More advanced techniques will be required for that.

Beyond Pedersen

Pedersen vector commitments are conceptually simple and extremely useful, especially inside proving systems where we often manipulate commitments algebraically rather than open them directly.

However, in scenarios where we truly need scalable selective openings (for example, proving membership of a single element in a huge dataset) other constructions are often a better fit.

Several families of vector commitment schemes exist, each with different trade-offs.

In fact, one family is based on a construction we have already seen: Merkle trees!

But it’s too soon for us to dive too deep into those waters. Better to avoid them for now so that concepts don’t get all mingled together.

For now, what matters is the big picture:

s Vector commitments allow us to compress large amounts of structured data into a single short commitment, while still enabling proofs about individual components

And this idea of compact commitments, combined with proofs about them, is one of the central pillars of modern zero-knowledge protocols.

Summary

That’s a wrap on commitments, for now!

We’ve now moved a little beyond mathematical foundations territory, and are now building true components for what’s coming next.

Yeah, complexity starts to increase, and that can feel scary at first. But as I mentioned earlier, these ideas become layers that we then stack on top of each other to build our proving systems. Under this lens, you can look at the bigger picture and still understand what’s happening. The finer details are needed depending on how far you want to go.

I mean, if you’re gonna implement this stuff, of course you need the finer detail! But if you’re just using libraries to build your proofs, maybe only the general ideas are fine.

But maybe you wouldn’t be here if that was the case!

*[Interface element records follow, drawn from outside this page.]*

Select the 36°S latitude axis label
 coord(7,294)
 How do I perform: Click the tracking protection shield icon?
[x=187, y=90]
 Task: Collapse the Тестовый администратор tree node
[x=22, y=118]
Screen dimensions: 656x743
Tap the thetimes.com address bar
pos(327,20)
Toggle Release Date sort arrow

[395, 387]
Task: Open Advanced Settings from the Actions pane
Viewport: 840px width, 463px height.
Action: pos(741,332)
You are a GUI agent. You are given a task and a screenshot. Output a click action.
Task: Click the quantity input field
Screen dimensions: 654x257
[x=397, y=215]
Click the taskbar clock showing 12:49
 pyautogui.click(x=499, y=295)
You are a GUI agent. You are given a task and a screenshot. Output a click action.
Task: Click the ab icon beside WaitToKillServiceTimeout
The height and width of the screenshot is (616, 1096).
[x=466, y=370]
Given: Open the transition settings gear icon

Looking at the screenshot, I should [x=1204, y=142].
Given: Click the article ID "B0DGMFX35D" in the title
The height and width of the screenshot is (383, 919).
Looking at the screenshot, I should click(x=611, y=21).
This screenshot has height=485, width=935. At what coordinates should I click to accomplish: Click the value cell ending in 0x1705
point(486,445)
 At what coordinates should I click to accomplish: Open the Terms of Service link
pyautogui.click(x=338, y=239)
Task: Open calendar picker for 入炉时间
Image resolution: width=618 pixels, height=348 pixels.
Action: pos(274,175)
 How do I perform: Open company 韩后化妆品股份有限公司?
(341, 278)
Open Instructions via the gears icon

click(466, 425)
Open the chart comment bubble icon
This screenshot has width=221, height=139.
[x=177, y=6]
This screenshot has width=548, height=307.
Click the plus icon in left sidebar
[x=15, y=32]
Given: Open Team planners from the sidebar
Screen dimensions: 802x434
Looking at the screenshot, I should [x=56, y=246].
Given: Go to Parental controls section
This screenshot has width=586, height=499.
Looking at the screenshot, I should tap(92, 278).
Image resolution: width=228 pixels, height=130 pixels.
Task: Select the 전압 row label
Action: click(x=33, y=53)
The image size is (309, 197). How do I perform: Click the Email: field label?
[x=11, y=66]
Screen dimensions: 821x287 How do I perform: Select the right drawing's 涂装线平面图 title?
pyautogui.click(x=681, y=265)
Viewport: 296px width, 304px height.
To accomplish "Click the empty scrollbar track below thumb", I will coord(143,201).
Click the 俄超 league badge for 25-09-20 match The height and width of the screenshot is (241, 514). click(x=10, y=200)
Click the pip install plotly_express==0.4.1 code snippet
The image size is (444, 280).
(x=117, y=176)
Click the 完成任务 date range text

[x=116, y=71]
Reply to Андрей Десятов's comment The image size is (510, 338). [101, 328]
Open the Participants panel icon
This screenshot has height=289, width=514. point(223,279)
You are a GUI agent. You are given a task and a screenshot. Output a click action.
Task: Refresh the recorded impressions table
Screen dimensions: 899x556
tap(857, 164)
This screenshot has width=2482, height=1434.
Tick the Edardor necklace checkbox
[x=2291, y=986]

With that in mind, we can summarize today’s article quite shortly:

Cryptographic commitments are mechanisms that allow someone to lock in a value while keeping it hidden, with the ability to reveal it later

For our verifiable computing purpose, we established that the ability to manipulate commitments will be a crucial factor in the successful design of our proving systems. But we also noted that for other types of applications, simpler mechanisms (like the hash-based commitments we discussed at the beginning of this post) can be all we need.

What remains now is to understand how we can prove things about our commitments. And that will be our next stop!